A computational scheme has been proposed for solving the stochastic diffusive SIRS model with an incidence rate and partial immunity. An additional iterative scheme has also been employed for handling Neumann-type boundary conditions applied on each domain end. So, a stopping criterion was also set up to stop the iterative procedure for the deterministic model. The computational framework utilized for the stochastic SIRS reaction–diffusion model with partial immunity and an incidence rate holds significant potential and adaptability within epidemiology and mathematical modelling. It has wide-ranging uses and can improve our understanding of infectious disease dynamics and help us create better prevention and treatment methods. Due to its ability to account for factors including partial immunity, regional diffusion, and changing incidence rates, this model is invaluable for public health planning and disease management. This computational technique adds to our understanding of infectious diseases in various populations and geographical locations by examining the complex relationship between immunity, spatial spread, and disease transmission. In the face of new infectious diseases and endemic pathogens, it is crucial to assess immunization tactics, research disease evolution, and forecast future trends. Because of its stochastic nature, the model more accurately represents epidemiological processes, which is important because of the inherent uncertainty in disease transmission. This is of great use when the spread of a disease is heavily influenced by chance and the activities of individuals. This method links theoretical epidemiological studies and real-world public health policymaking. The concluding points can be expressed as:

• Comparison showed that the proposed scheme was more accurate than the existing NSFD scheme for the deterministic model.

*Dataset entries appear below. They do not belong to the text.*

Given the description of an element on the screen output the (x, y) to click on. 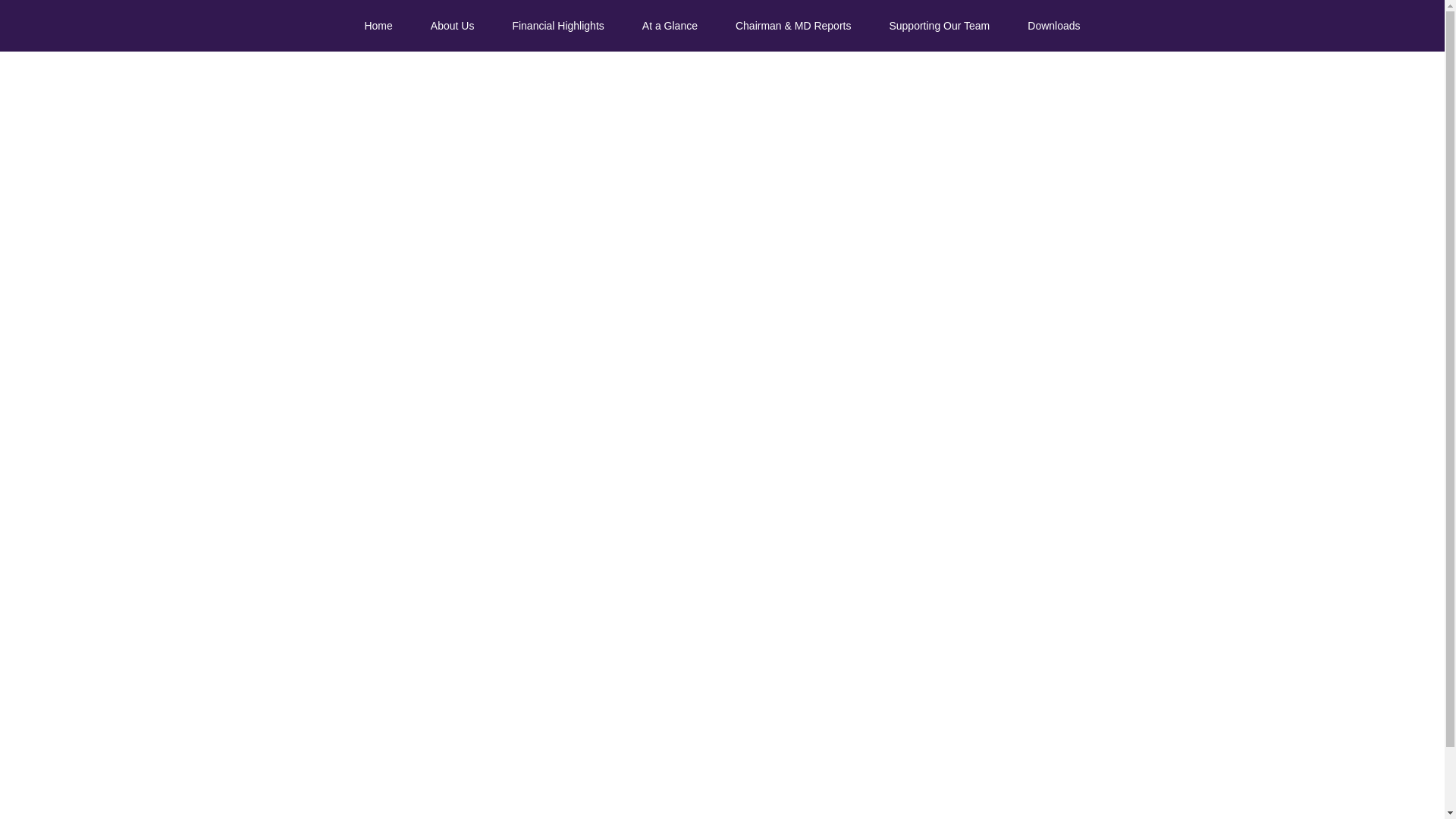
Downloads (1054, 25)
Supporting Our Team (939, 25)
Home (377, 25)
About Us (452, 25)
Financial Highlights (558, 25)
At a Glance (669, 25)
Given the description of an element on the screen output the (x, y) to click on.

• Susceptible, infected, and recovered people were seen to grow by enhancing transmission parameters.
• Infected and recovered people were also grown by raising the coefficient of partial immunity.
• The proposed scheme performed better than the existing non-standard finite difference method in order of accuracy.

The stochastic SIRS reaction–diffusion model with partial immunity and an incidence rate is useful for researchers, politicians, and medical professionals in a world where infectious illnesses threaten public health systems. Using it, we may better manage infectious disease outbreaks, distribute scarce resources, and prepare for emergencies, all of which improve public health and lessen these crises’ toll on the world’s population. Upon the conclusion of this project, it is possible to propose further applications for the existing strategy [54,55,56]. This model will continue to be at the forefront of attempts to address the ever-changing environment of infectious illnesses as research in this field develops.